Twenty-five years later, the U.S. Post Office issued a silver anniversary stamp commemorating the organization and President Eisenhower spoke at its annual convention. Presidents Nixon, Ford, Carter, and George H. W. Bush followed suit; and in 1998 Ronald Reagan did the same via a pre-recorded message. The convention continues to draw a crowd. Last year's set an attendance record of 53,631.

Not bad for the brainchild of Midwest farm boys; and, surprisingly, getting better. The National FFA Organization (n?e Future Farmers of America), of which we speak, announced recently that its membership has hit a 31-year high.

How can that be?

FFA is among the first to acknowledge the changing agricultural landscape. Since its last high-water membership mark in 1976-1977, the percentage of FFA members whose families live on farms has decreased, creating a new FFA profile. Today, 27 percent of the group's members live on farms, 33 percent are from urban and suburban areas and 40 percent are from rural non-farm areas.

So what's the FFAattraction?

We don't have to go far for answers.

Frederick County boasts the largest, most active of the 32 FFA chapters in Maryland -- at Linganore High School, whose 130 members account for one-tenth of the state's FFA membership. An April 21 article in The News-Post honed in on some of the factors at play in FFA popularity. There were those you might expect: "teachers and the support they get from the local agricultural community," and "the Frederick County Public School System."

But the real FFA edge comes from its ability to remain relevant.
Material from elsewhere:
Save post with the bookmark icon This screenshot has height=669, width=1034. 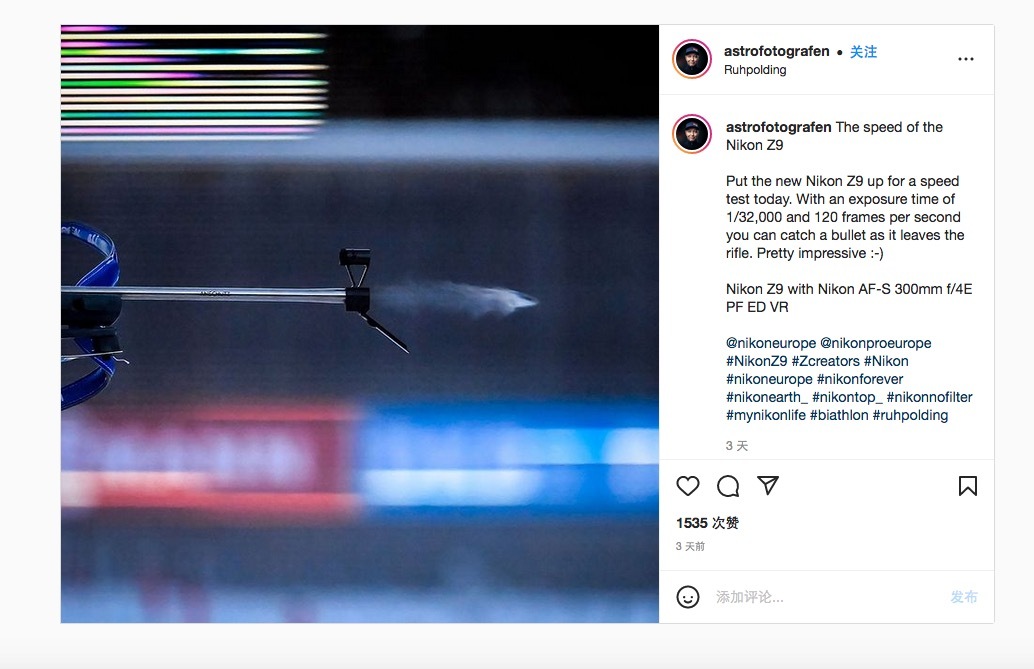point(967,486)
Linganore High FFA president Ashley Stevens put it like this: "It used to be strictly for agriculture kids who lived on a farm and showed livestock, now we have FFA kids in the city schools ... and that's good because the FFA teaches skills you can use all your life."
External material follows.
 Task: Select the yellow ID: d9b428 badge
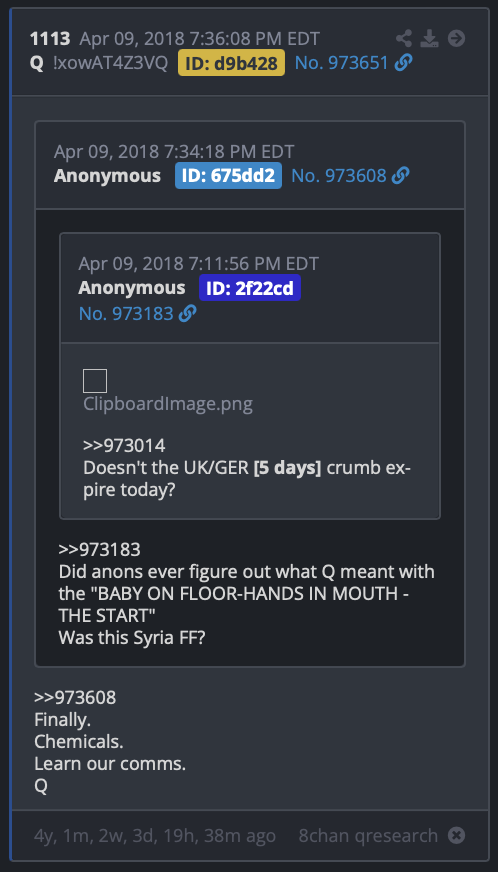(231, 63)
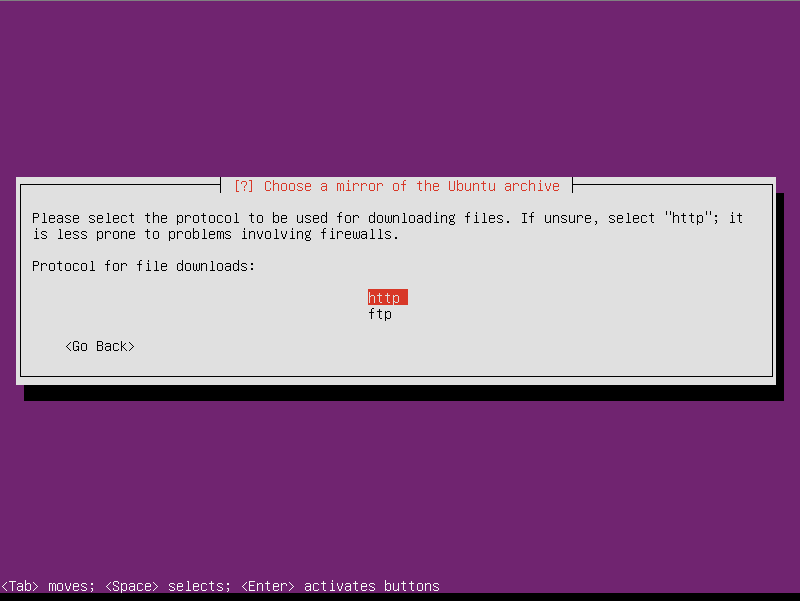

To be clear, FFA is not an extracurricular endeavor. The program completes a three-part model of education wherein classroom instruction is applied to hands-on "supervised agricultural experiences," which include starting a business or working for an established company. Classroom learning and SAEs are further reinforced through curriculum-enhancing initiatives undertaken in the community.

Therein lies the attraction -- FFA's contemporary present-and-accounted-for approach to the world and to members of the generations who stand to inherit it; an agri-savvy viewpoint also informed by precepts that have grounded the organization from the outset: "Learning to do, doing to learn, earning to live, living to serve."

If only FFA membership could be made mandatory for everyone.